[guest post by JVW]
This past spring and summer saw progressives giddy with triumph concerning the alleged success of ObamaCare in enrolling new customers. From academics to the usual interest groups to the President himself, we were deluged with stories about all the wonderful things that the Health Care Act had done for the country. With Chief Justice Roberts’ majority opinion in the King vs. Burwell case seeming to settle the issue of the bill’s legality, those who remained skeptical of the ability of the government to efficiently manage health policy in a nation of 330 million people were told to “get over it,” even by some on our own side.
But, as the saying goes, that was then. Yesterday’s Washington Post contained an interesting piece informing us that roughly a quarter of the people who chose a health plan this year through ObamaCare have since stopped paying for it. Of 12.7 million people who took out a plan in 2015, only 9.9 million were continuing to make payments by the end of June. This drop-off is significant numerically, and does not bode well for the big push coming next year as explained by the author:
For next year, congressional budget analysts are estimating that 21 million Americans will have health insurance through the exchanges — more than double the enrollment now.

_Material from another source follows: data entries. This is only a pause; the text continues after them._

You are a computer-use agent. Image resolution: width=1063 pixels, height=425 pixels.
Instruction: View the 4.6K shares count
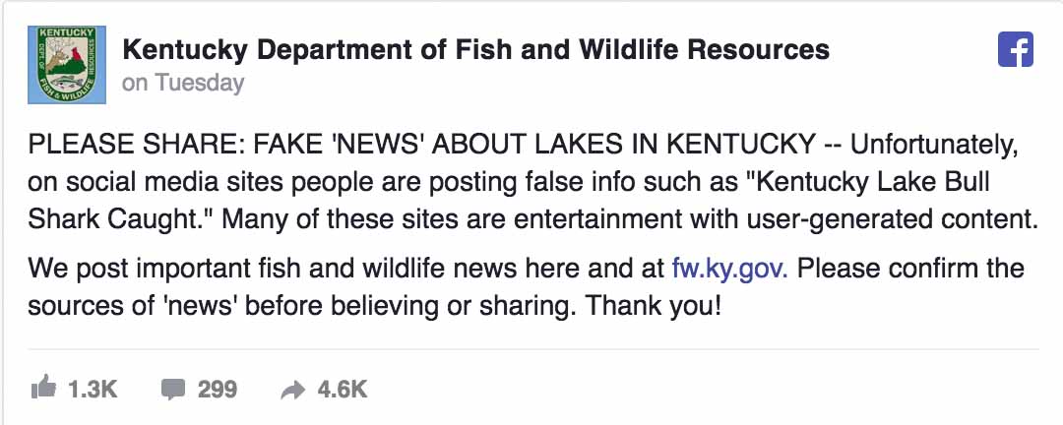pyautogui.click(x=343, y=390)

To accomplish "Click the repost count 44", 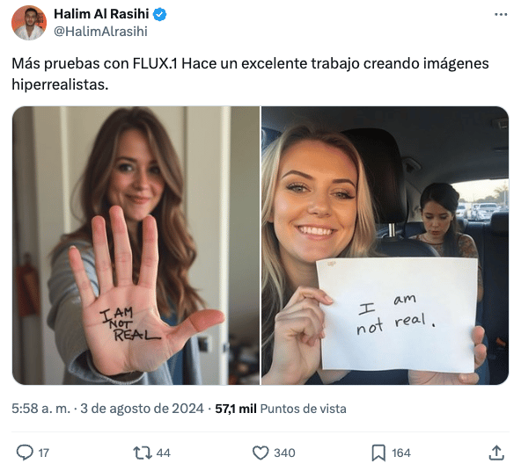I will pos(163,453).
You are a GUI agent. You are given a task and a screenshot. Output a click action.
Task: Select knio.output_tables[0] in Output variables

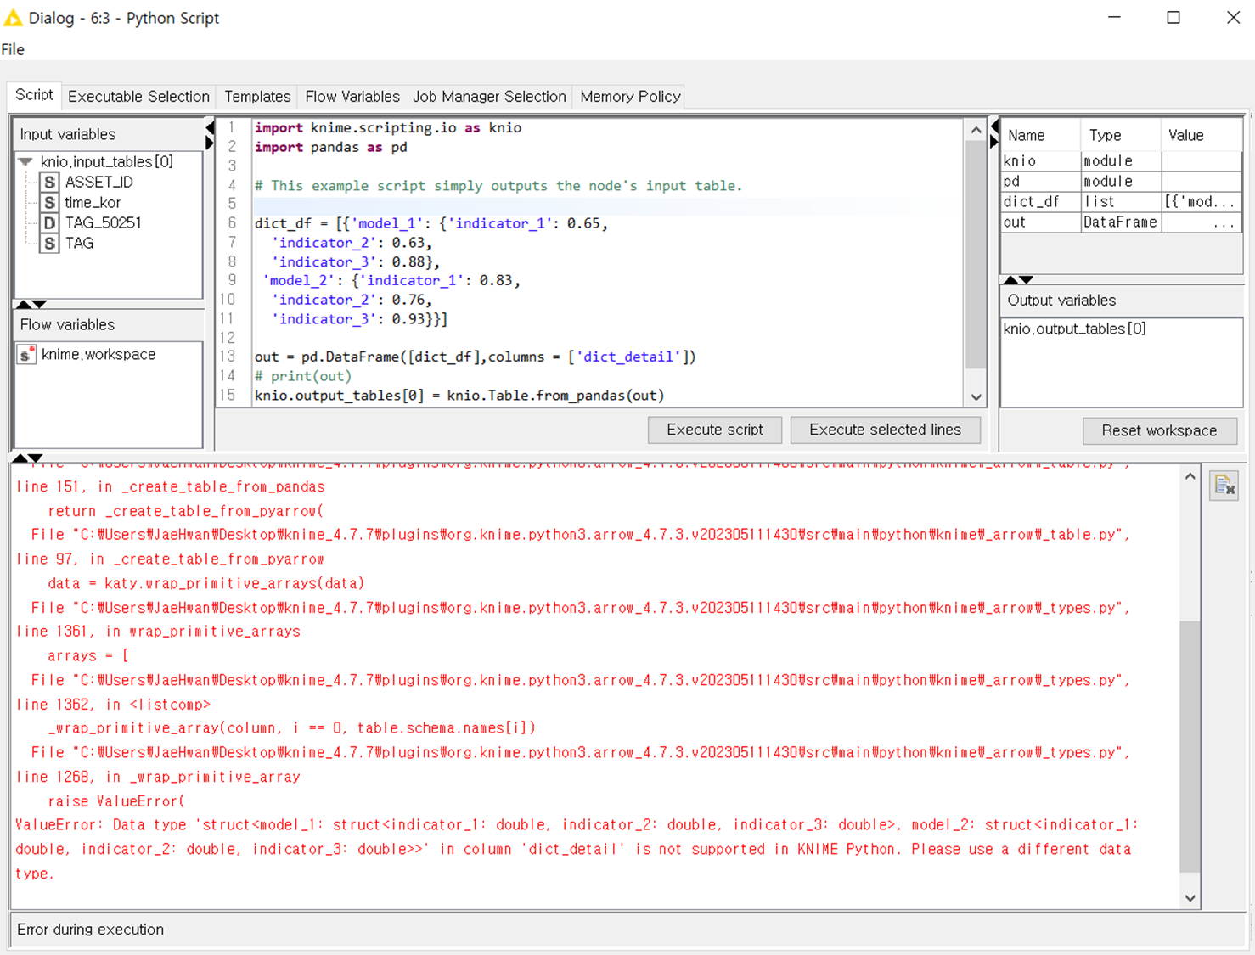[1074, 329]

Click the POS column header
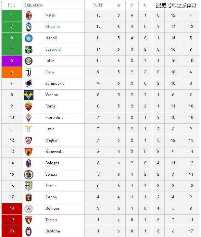point(12,5)
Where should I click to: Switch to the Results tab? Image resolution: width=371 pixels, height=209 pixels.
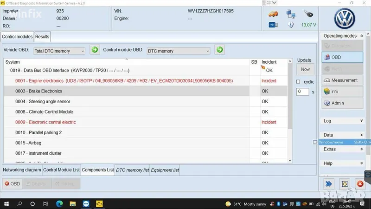[x=42, y=37]
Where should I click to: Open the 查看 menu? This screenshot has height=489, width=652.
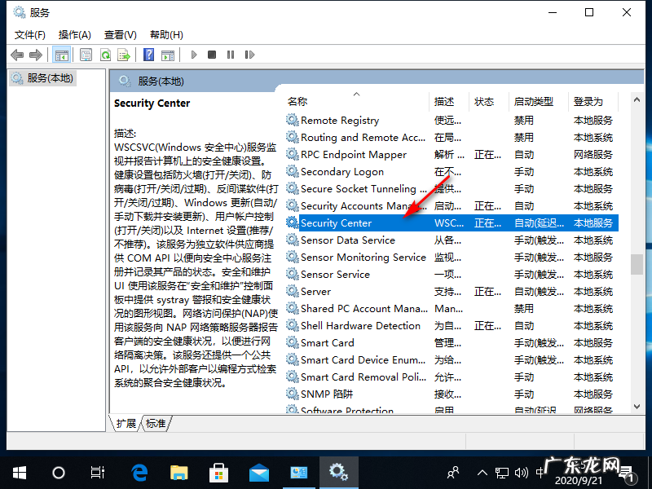[120, 35]
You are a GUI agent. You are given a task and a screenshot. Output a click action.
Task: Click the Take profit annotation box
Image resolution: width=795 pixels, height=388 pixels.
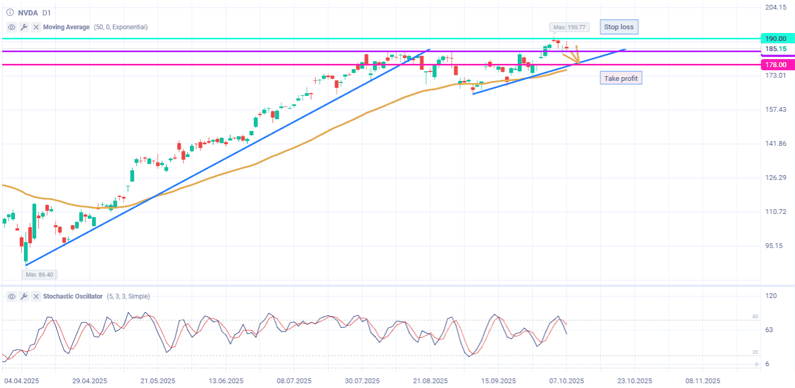click(x=620, y=78)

Many health policy experts think that, in the two years since the marketplaces opened, they already have attracted the people who are easiest to enroll. Elizabeth Carpenter, a vice president of the consulting firm Avalere Health, said that the Congressional Budget Office has been assuming that sign-ups for 2016 will surge, because financial penalties will increase under a part of the law that requires most Americans to carry health insurance.
“The question is,” Carpenter said, “given where we are today, should we expect a slower ramp-up?”
Couple that with the expected rise in premiums forecast for next year which is once again likely to outpace the rise in family income, and 2016 could be a very important year for the future of government-managed health care, even apart from the matter of which party does well in the fall elections.
Addendum: Hat tip to Powerline for the link to the WaPo story.